Cuomo proposed the bill in June saying its purpose was to protect teachers and “New York’s standing as a national leader in teacher evaluation” from the “flawed” Common Core evaluation methods.
The bill—which received ample support from legislative leaders and NYSUT—came after the state legislature excluded, for two years, the use of Common Core tests to determine whether students moves on to a higher grade or held back.
Related: What Is The Common Core? Here’s A Guide
Six months later, on Monday, Cuomo vetoed the same bill, saying the policy did not “fix the foundational issues with the teacher evaluation system.” The veto follows the release of the 2013-2014 school year’s evaluation scores by the New York Department of Education. The report found that 95 percent of New York public school teachers were ranked as “effective” or “highly effective,” results that Cuomo called “not an accurate assessment” and “inflated.”

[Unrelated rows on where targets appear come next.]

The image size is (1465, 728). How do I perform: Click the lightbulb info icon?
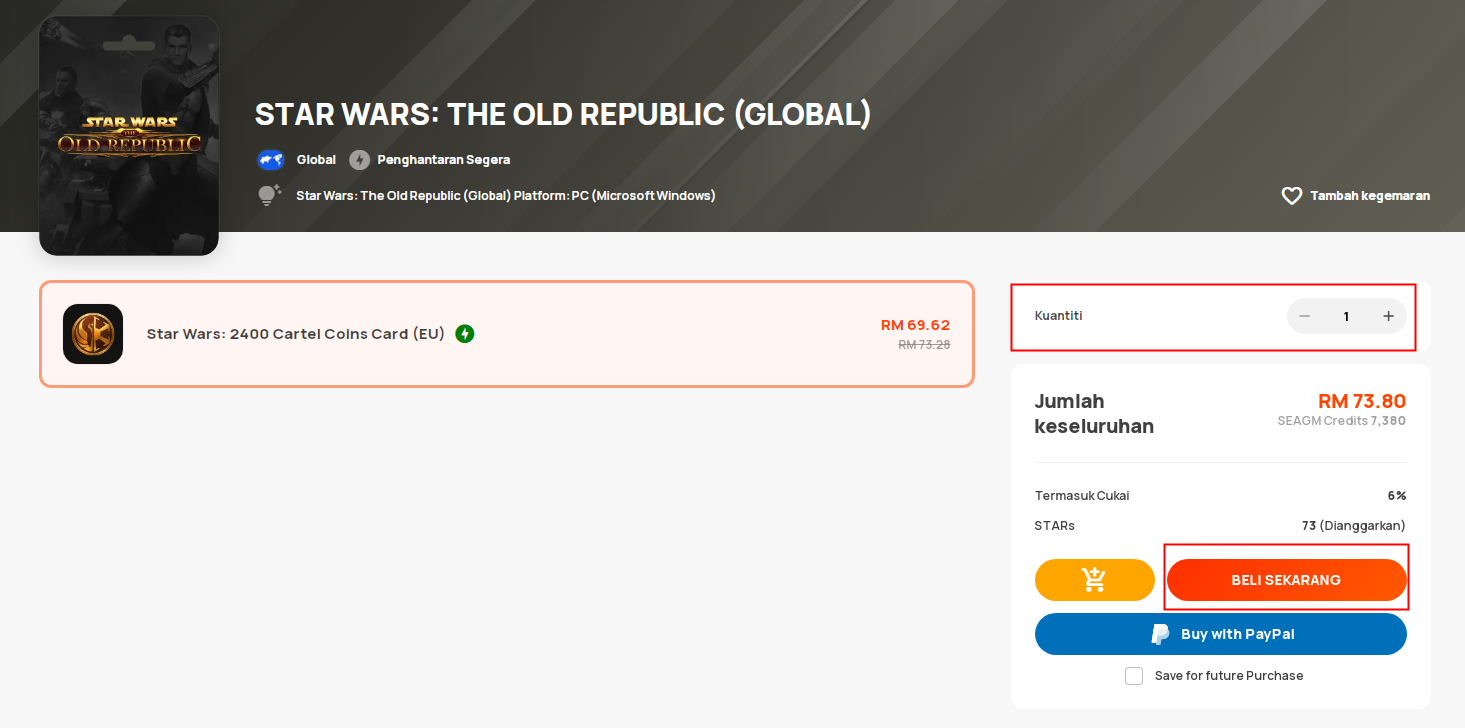coord(269,196)
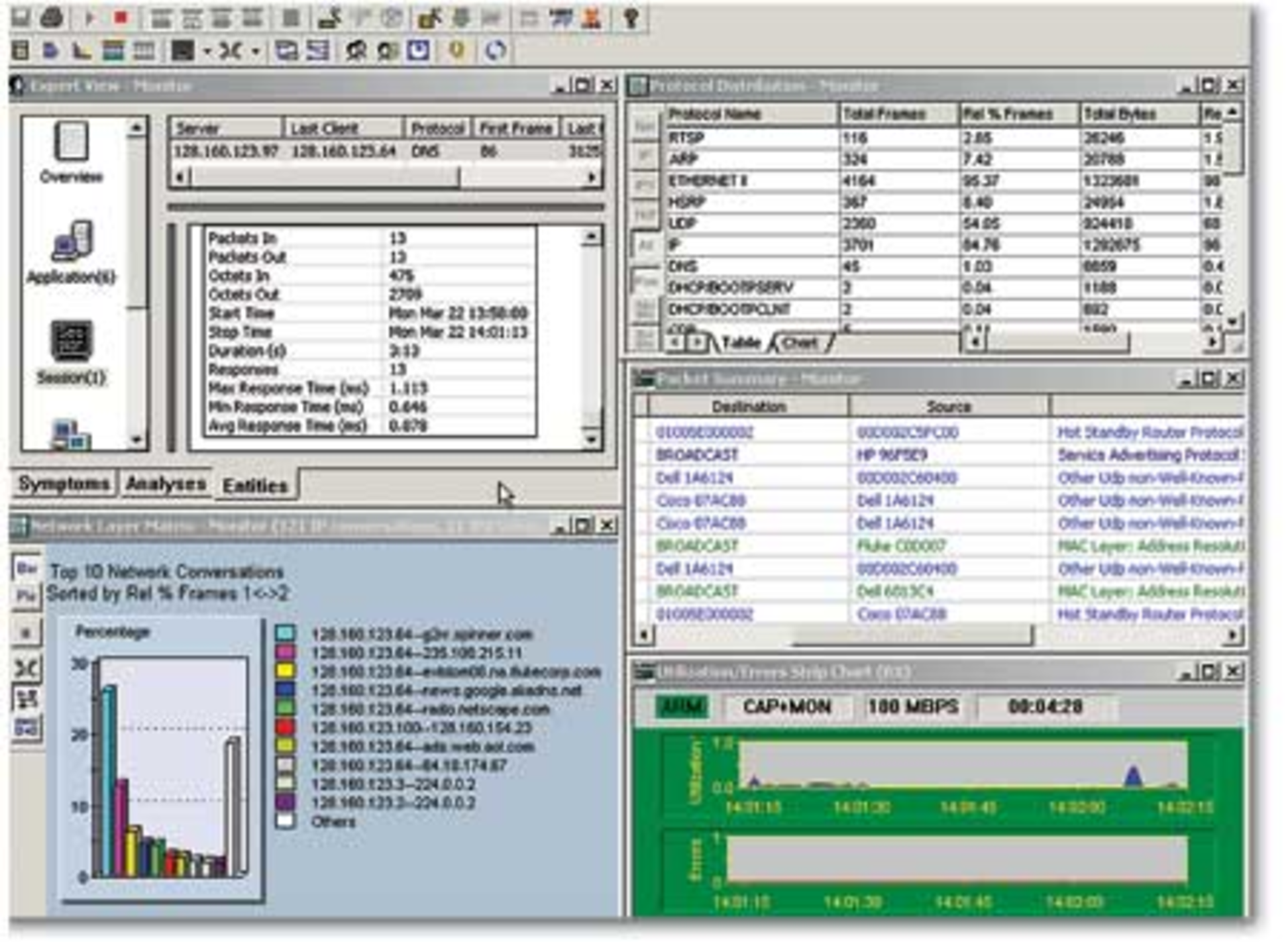Toggle the ARM status indicator

click(682, 706)
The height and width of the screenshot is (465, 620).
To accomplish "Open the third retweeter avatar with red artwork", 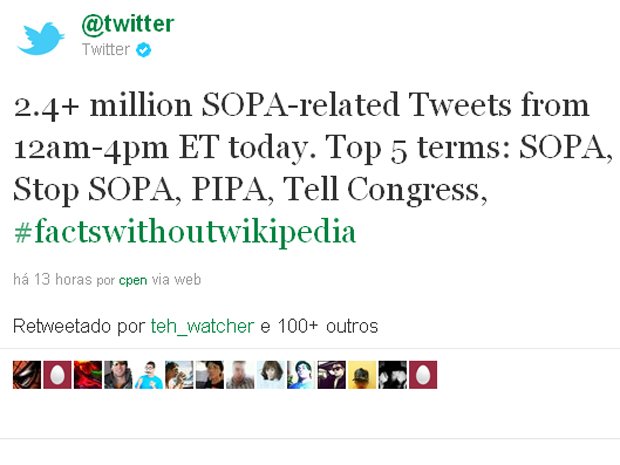I will tap(87, 374).
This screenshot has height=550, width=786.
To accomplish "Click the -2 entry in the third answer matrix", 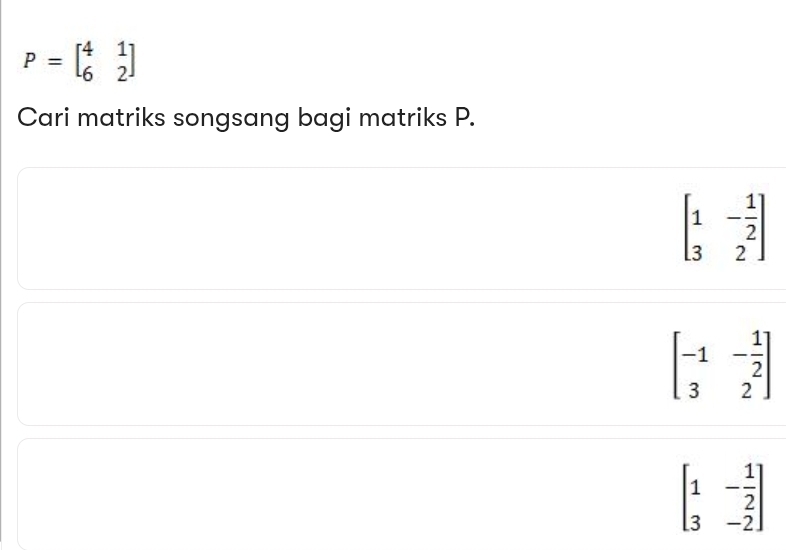I will pos(742,521).
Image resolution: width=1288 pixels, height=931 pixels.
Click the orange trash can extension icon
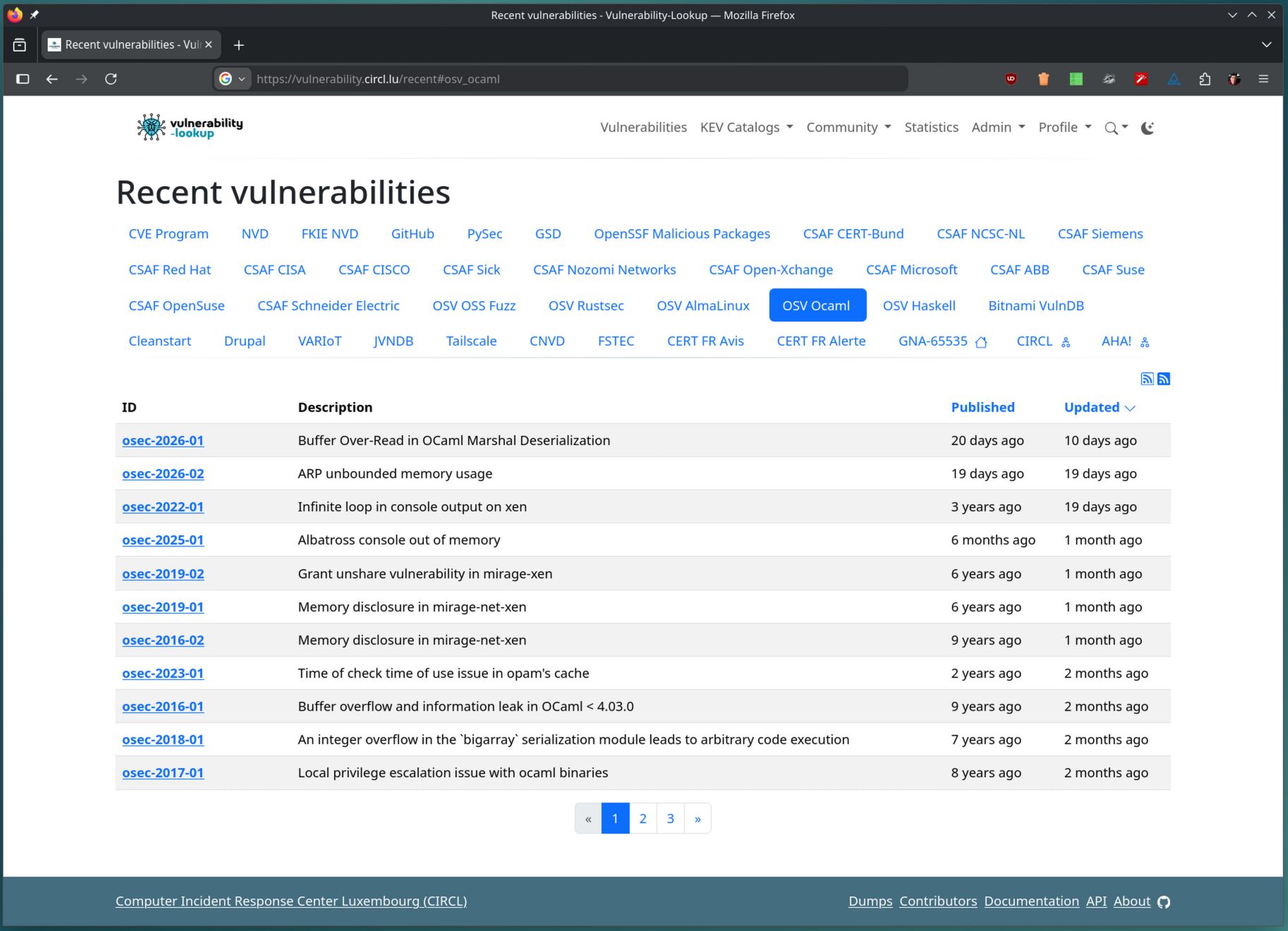click(1043, 79)
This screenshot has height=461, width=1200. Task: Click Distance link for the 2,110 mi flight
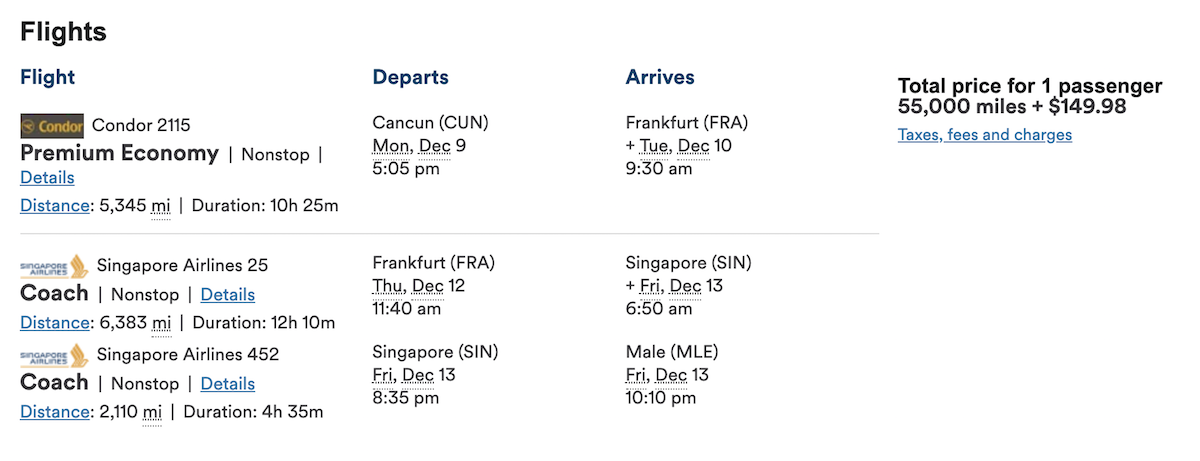(x=54, y=412)
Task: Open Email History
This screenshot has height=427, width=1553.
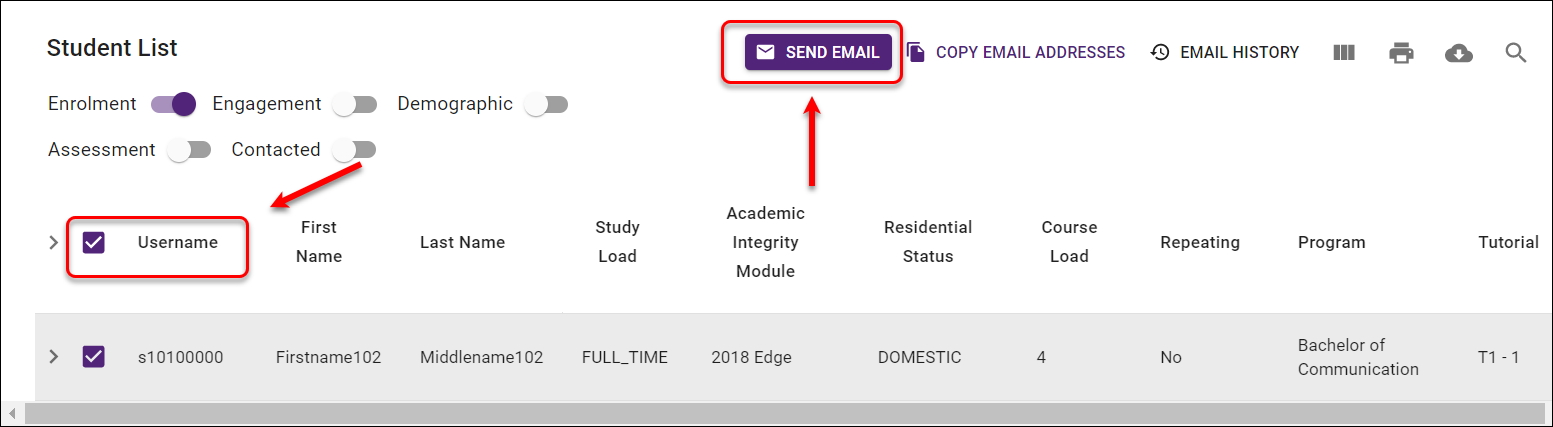Action: tap(1225, 52)
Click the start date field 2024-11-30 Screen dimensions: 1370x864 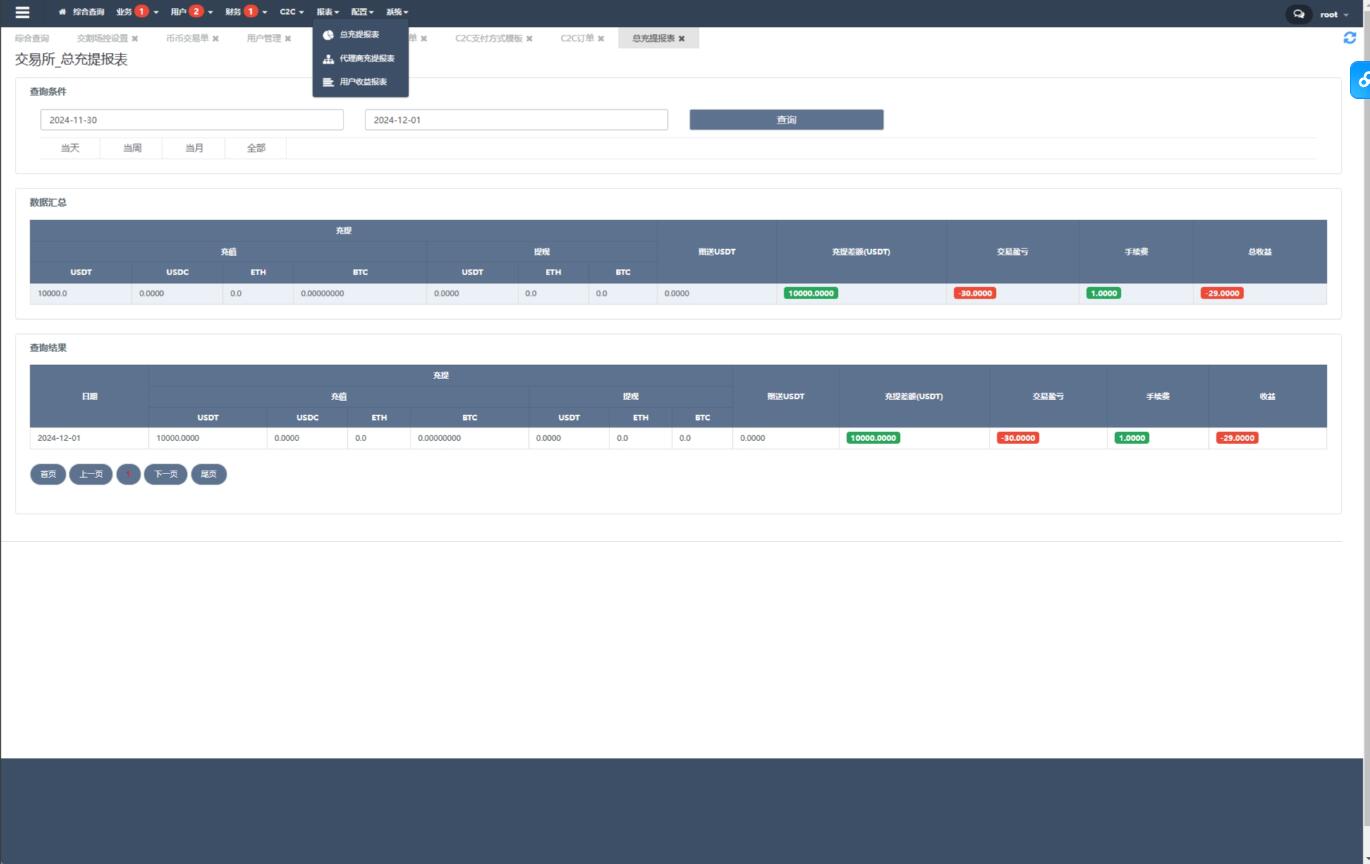(x=191, y=120)
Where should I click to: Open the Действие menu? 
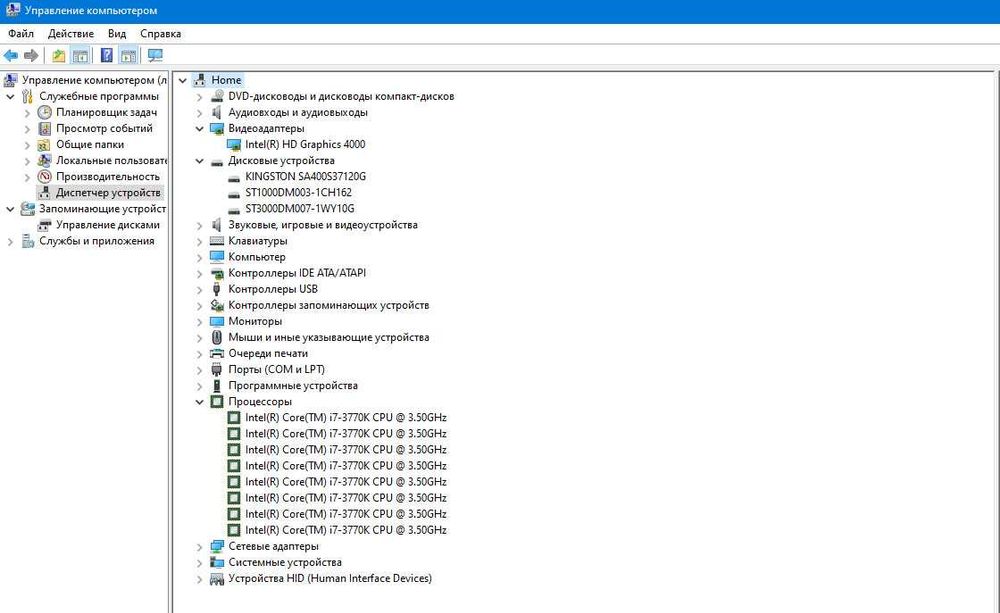pos(71,34)
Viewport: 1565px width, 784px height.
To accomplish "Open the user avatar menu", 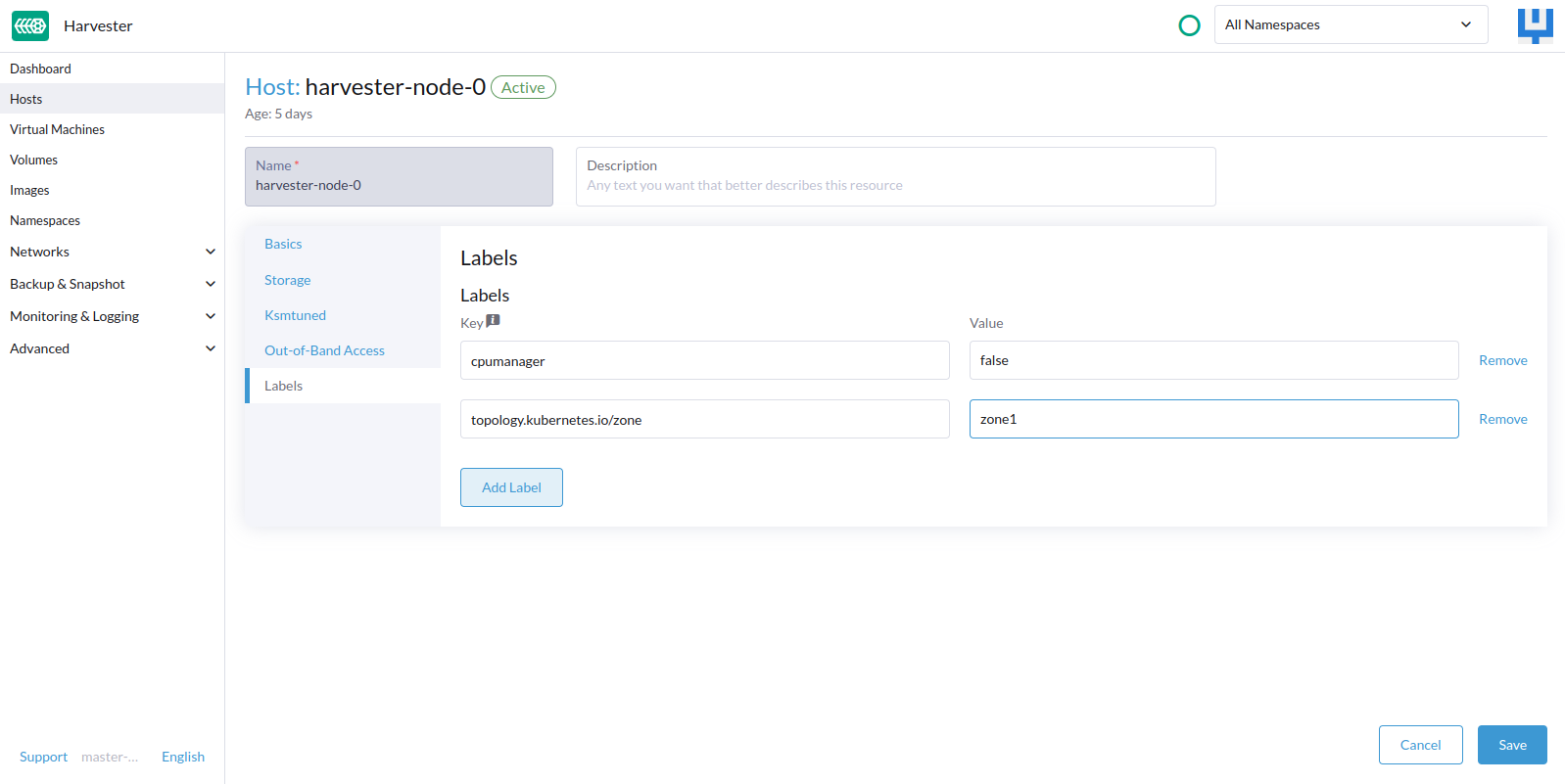I will pyautogui.click(x=1535, y=25).
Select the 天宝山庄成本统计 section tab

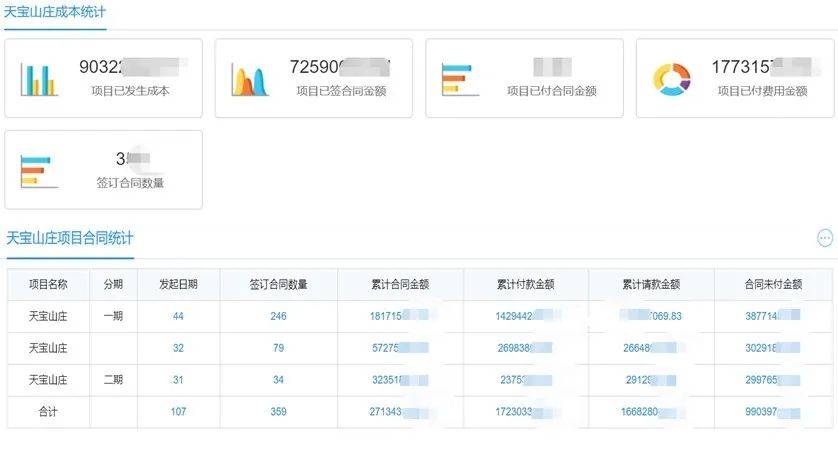[55, 13]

“Given what we know now, it would make no sense to sign this bill and further inflate these already inflated ratings,” the governor said in a statement. “Instead it is critical that we make systemic improvements to the evaluation system so that it acts as a rigorous, accurate, and reliable measure that will allow districts and schools to meaningfully differentiate between educators.”
After news of Cuomo’s veto, NYSUT released an official statement accusing the governor of having “reneged on an agreement.”
“With the veto, the governor has decided that teachers are the only ones who should be held accountable for the state’s failed implantation of the Common Core,” said the union. “We can’t understand why he is refusing to sign his own bill. What has changed?”
The union federation said Cuomo must make a decision whether to support the objectives of students, parents, and teachers, or “those of billionaires who want to destroy education in order to privatize it and profit from it.”
NYSUT has organized a protest for Wednesday, at 11:30 am, outside the Executive Mansion in downtown Albany, which is also where Cuomo holds his annual New Year’s reception for the public to meet himself and his family.